The Emesh I clinical feasibility trial was a multi-center, randomized study of external saphenous vein graft (SVG) support using the company’s ESVS mesh in coronary artery bypass graft (CABG) surgery, the objective of which was to demonstrate to the U.S. Food and Drug Administration (FDA) the initial safety and performance of the ESVS mesh for use as an external SVG support device during CABG surgery. The trial completed enrollment in March 2015 with 106 patients, including 50 patients enrolled with a new surgical implant technique approved by the FDA in March last year. The company terminated the trial based on poor six-month angiographic results in the first 26 patients.

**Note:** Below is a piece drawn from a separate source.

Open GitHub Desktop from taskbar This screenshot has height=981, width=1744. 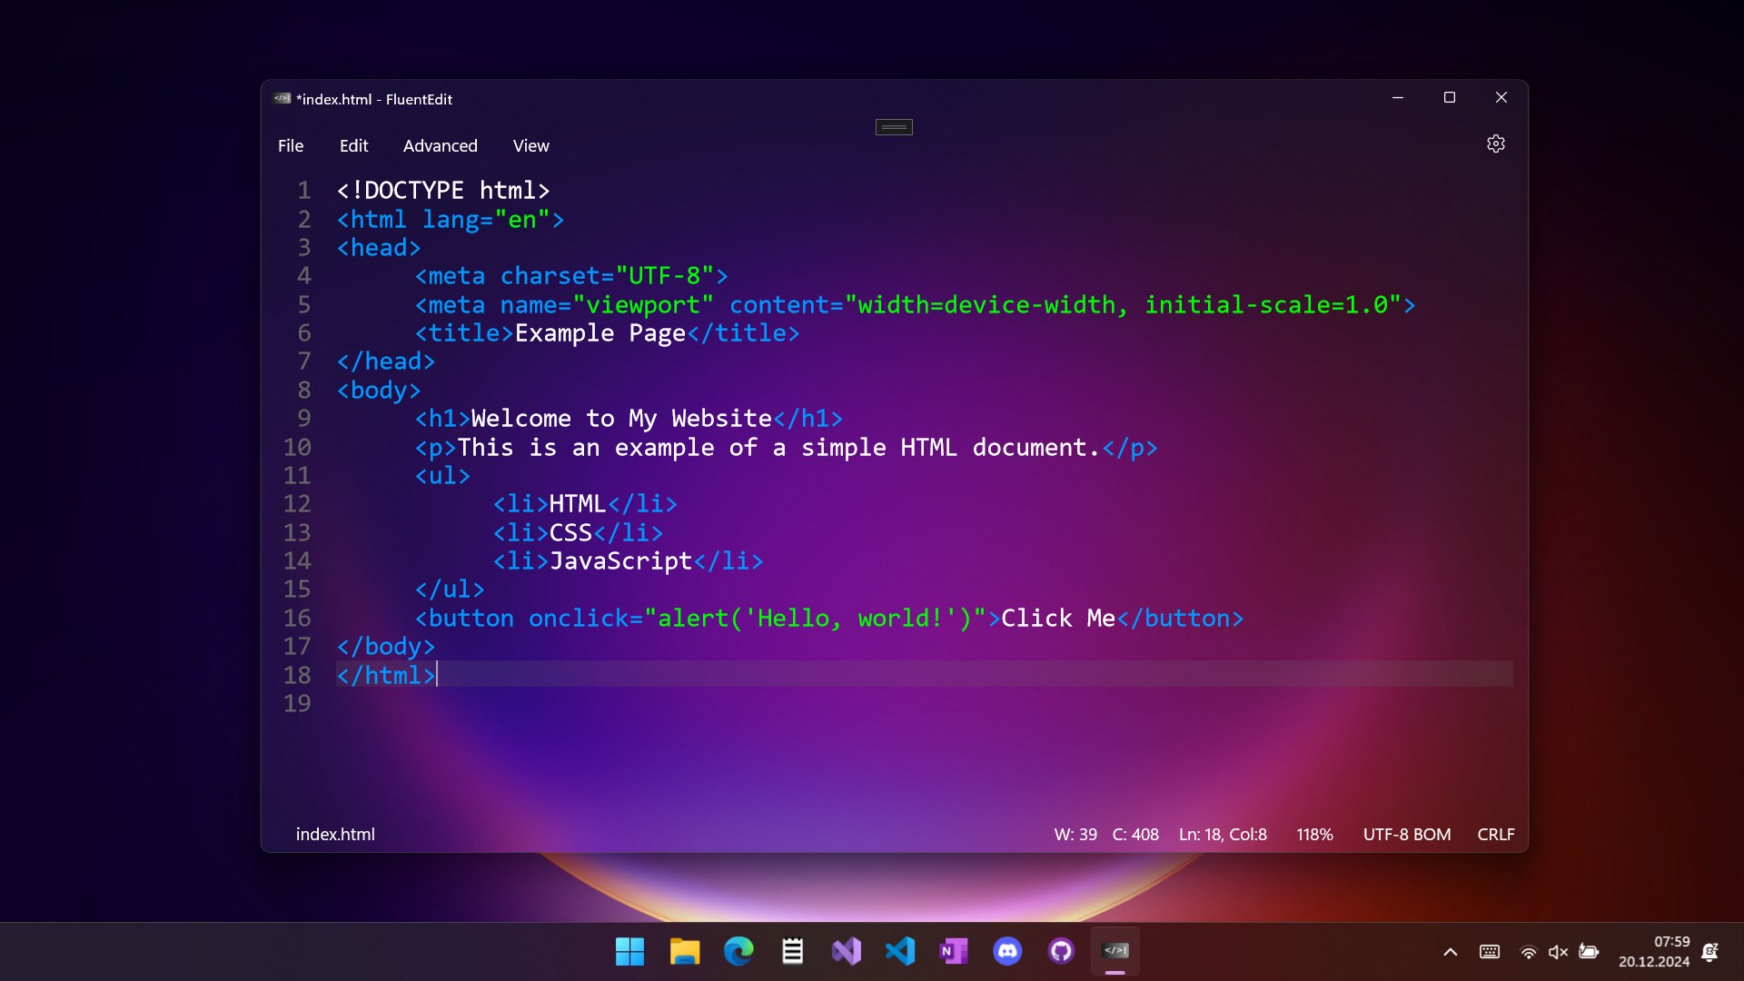coord(1061,951)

In light of the termination of its feasibility trial, Kips Bay’s board of directors unanimously approved a plan of dissolution and liquidation of the company. Of the strategic alternatives available to the company, the board determined that it is in the best interests of the company and its stockholders to dissolve the company, wind up its operations and return any remaining cash to its stockholders. As of June 27, Kips Bay had cash and cash equivalents of $2 million, which the company anticipates should be sufficient to pay off all of its current and anticipated liabilities and to conduct an orderly wind down of its operations. According to company officials, Kips Bay cannot determine with certainty the amount of any liquidating distribution to its stockholders and it is possible that there will be no liquidating distribution to stockholders. The amount of any cash distributed to its stockholders will depend upon, among other things, the company’s current liquid assets offset by its known and unknown liabilities as well as operating expenses associated with the dissolution.
According to the board, its decision to dissolve came after completing an exhaustive evaluation of various strategic alternatives available to the company for enhancing stockholder value, including but not limited to continued execution of its business plan and further modification of Kips Bay’s ESVS mesh device and implant technique; the sale of the company or its assets, including its intellectual property portfolio; partnering or other collaboration agreements; a merger, reverse merger or other strategic transaction.

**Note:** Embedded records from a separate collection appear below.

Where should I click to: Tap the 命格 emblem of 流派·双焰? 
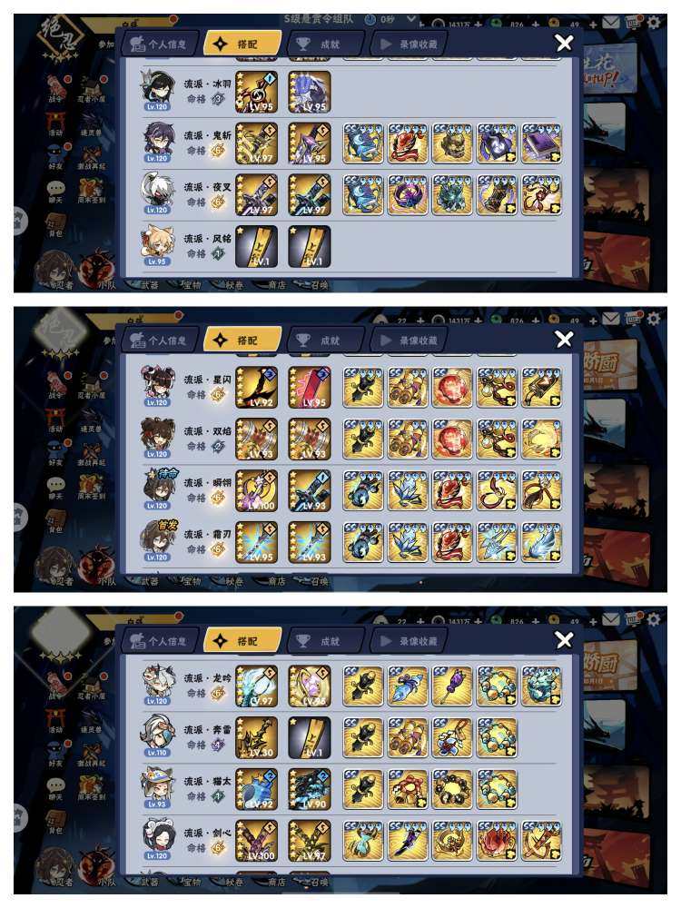(218, 446)
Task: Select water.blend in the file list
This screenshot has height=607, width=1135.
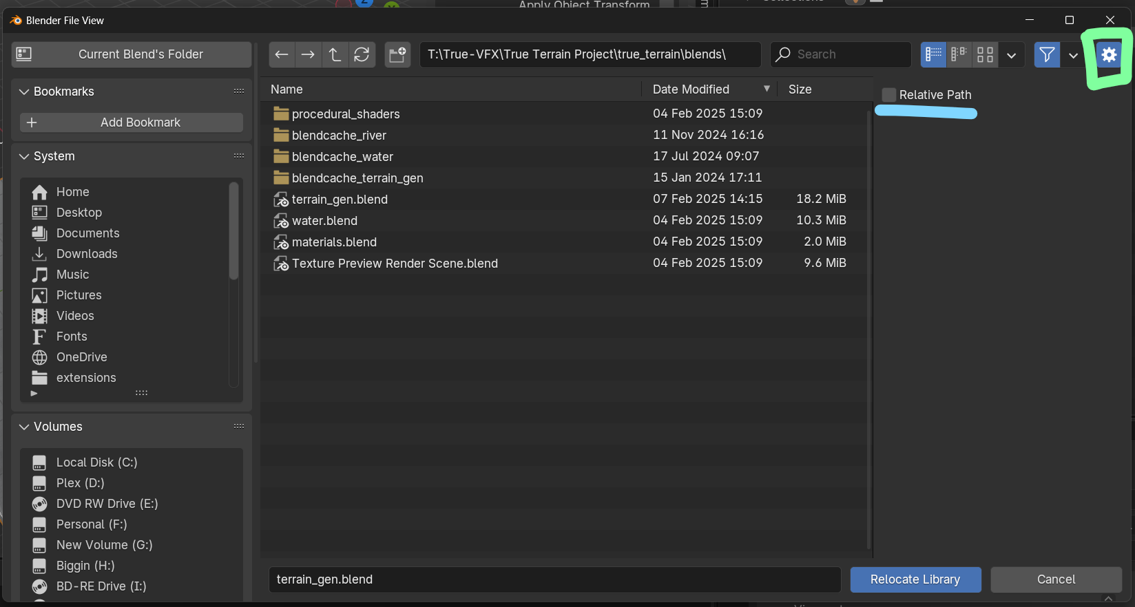Action: pos(324,221)
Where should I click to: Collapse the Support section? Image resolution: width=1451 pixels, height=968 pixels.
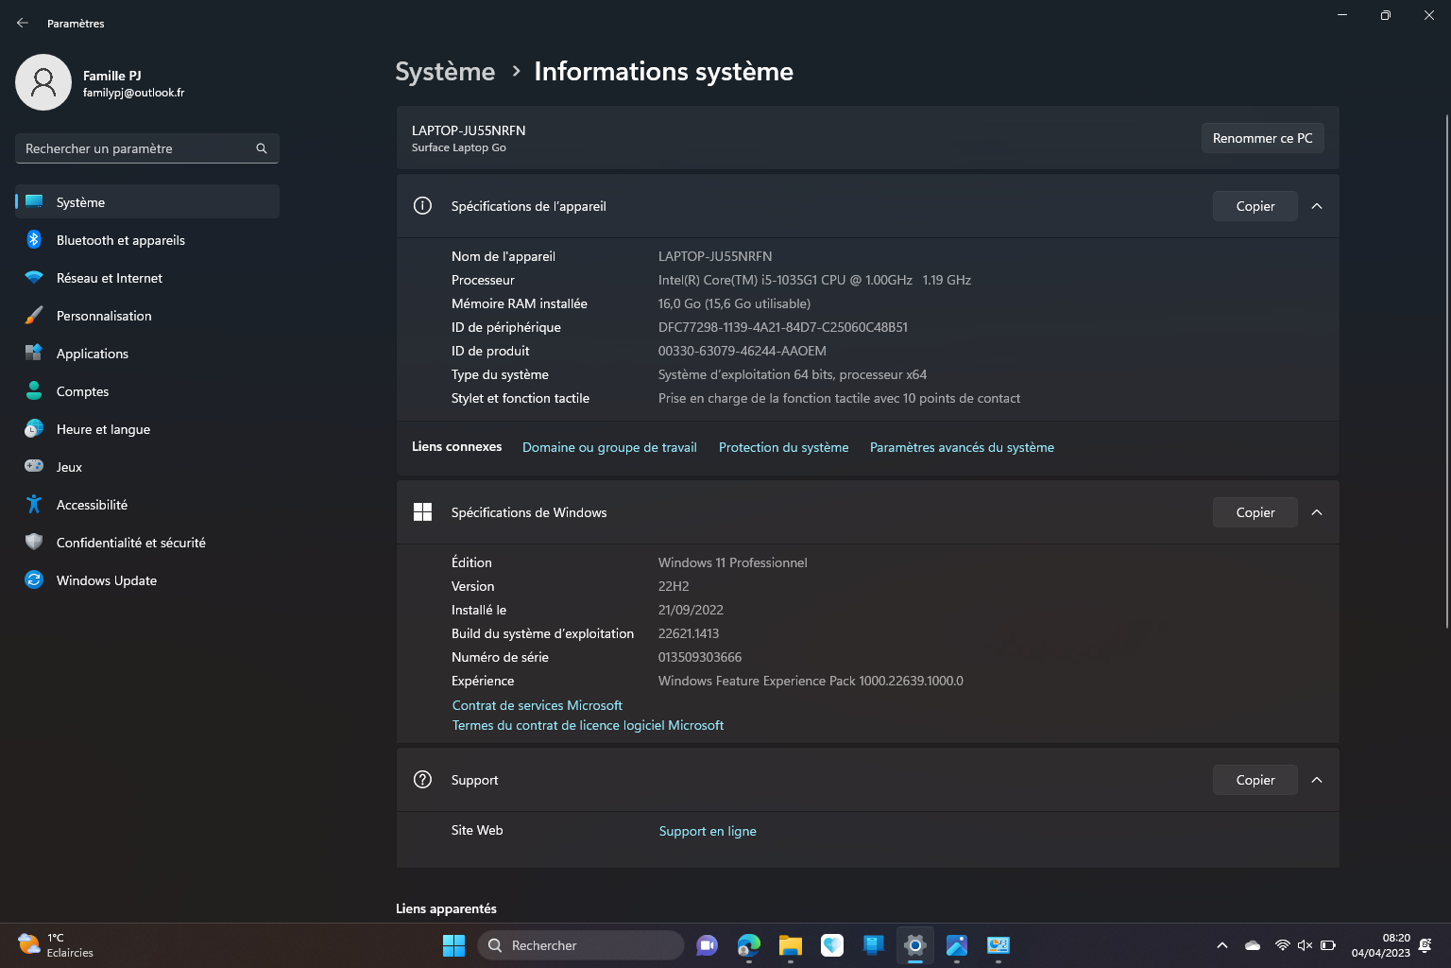[1317, 780]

Kips Bay plans to seek stockholder approval of the dissolution and liquidation at an upcoming meeting of stockholders, which it intends to convene as early as September 2015. Despite its plan to seek a dissolution and liquidation of the company, Kips Bay intends to continue to review and evaluate any available strategic alternatives. If the board receives an offer for a transaction that is more beneficial to the stockholders than dissolution, the company reserves the right to rescind the decision to dissolve.

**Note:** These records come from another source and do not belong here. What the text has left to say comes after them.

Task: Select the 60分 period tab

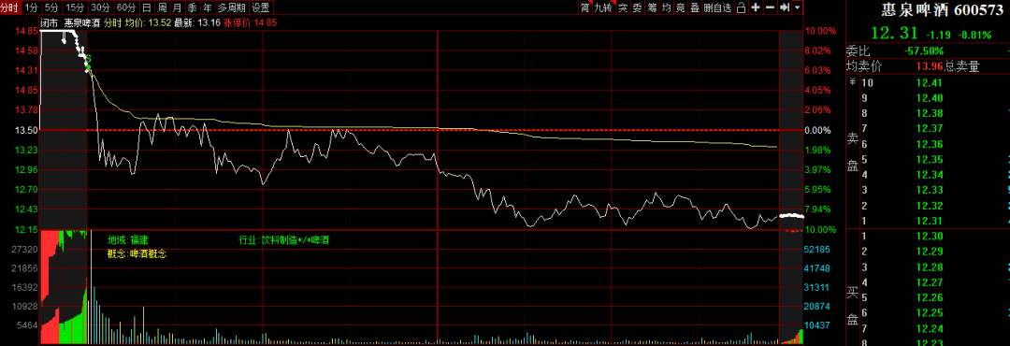Action: [125, 7]
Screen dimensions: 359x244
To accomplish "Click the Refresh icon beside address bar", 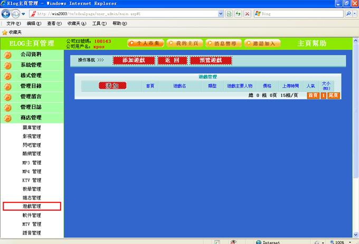I will coord(238,13).
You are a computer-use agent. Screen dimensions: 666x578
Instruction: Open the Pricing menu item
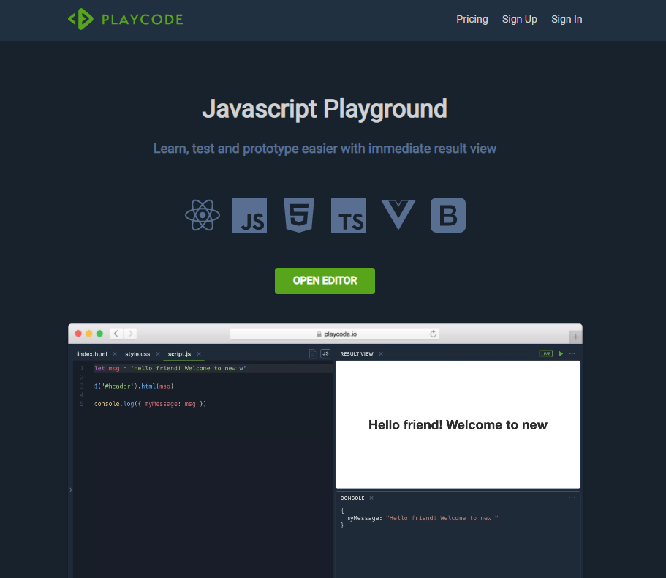(472, 19)
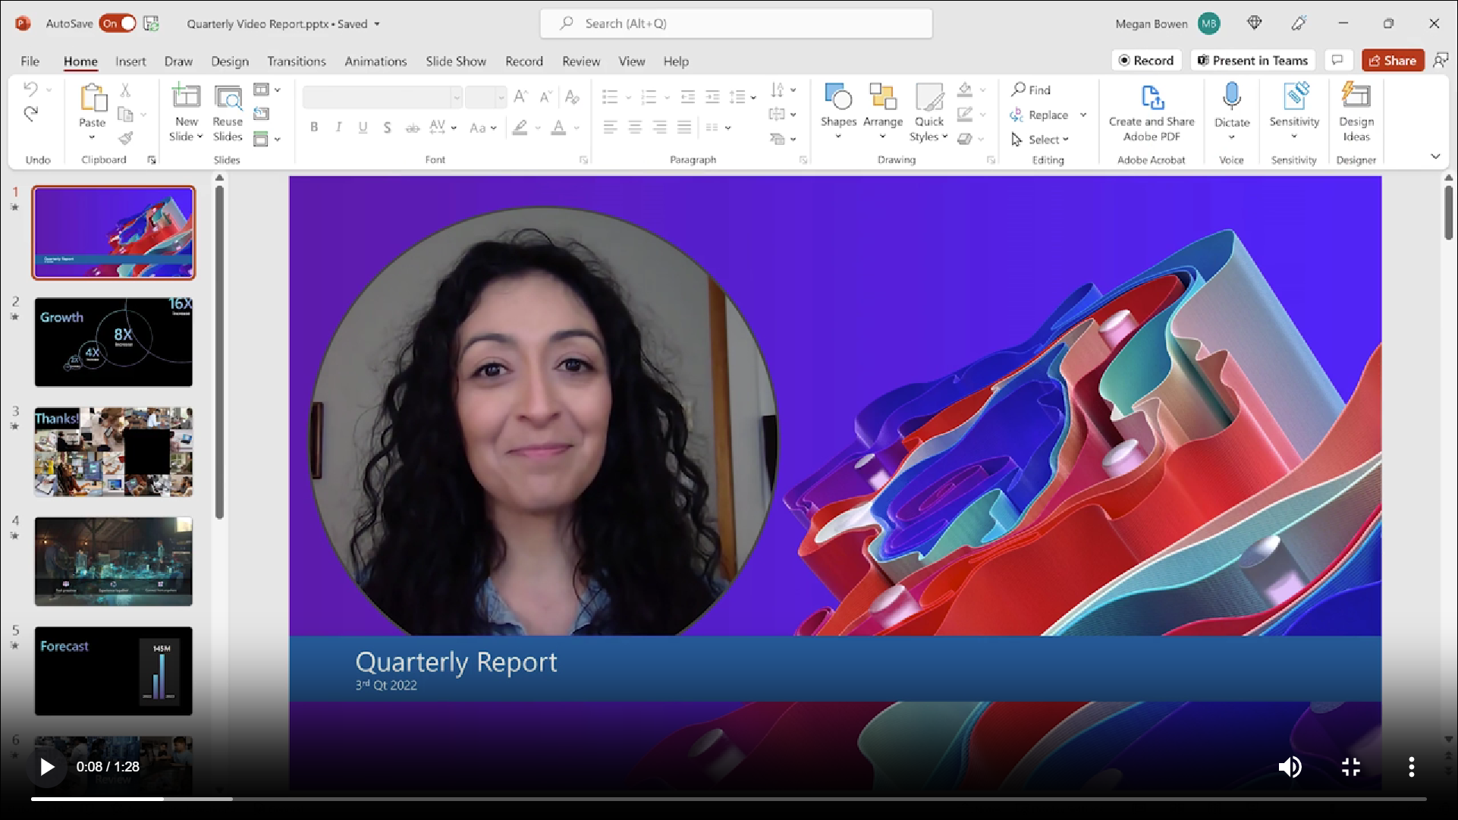Viewport: 1458px width, 820px height.
Task: Click the orange Share button
Action: point(1393,61)
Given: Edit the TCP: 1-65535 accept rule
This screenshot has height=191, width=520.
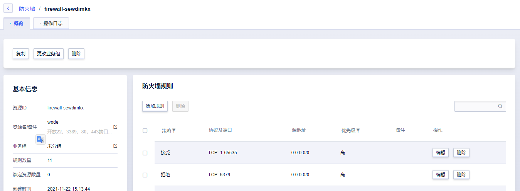Looking at the screenshot, I should pyautogui.click(x=440, y=153).
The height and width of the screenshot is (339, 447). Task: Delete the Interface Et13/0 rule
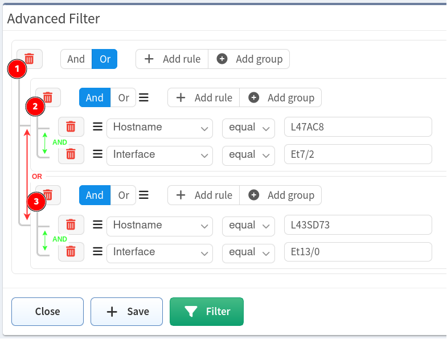[x=71, y=252]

Also in light of the termination of its feasibility trial and intent to wind down its operations, Kips Bay has implemented further cost-reduction measures, including additional staff reductions.
“We are, needless to say, extremely disappointed with the poor six-month angiographic results from the new technique patients. We had hoped the new technique would reduce or prevent the resulting injury which can lead to SVG failure and potentially costly and complicated re-interventions for patients undergoing CABG surgery,” said Chairman and CEO Manny Villafana. “I would like to thank the patients who participated in this study as well as our clinical trial investigators and their teams. I am also very appreciative of our employees, to many of whom we must now sadly say goodbye and for the continued support and loyalty of our stockholders.”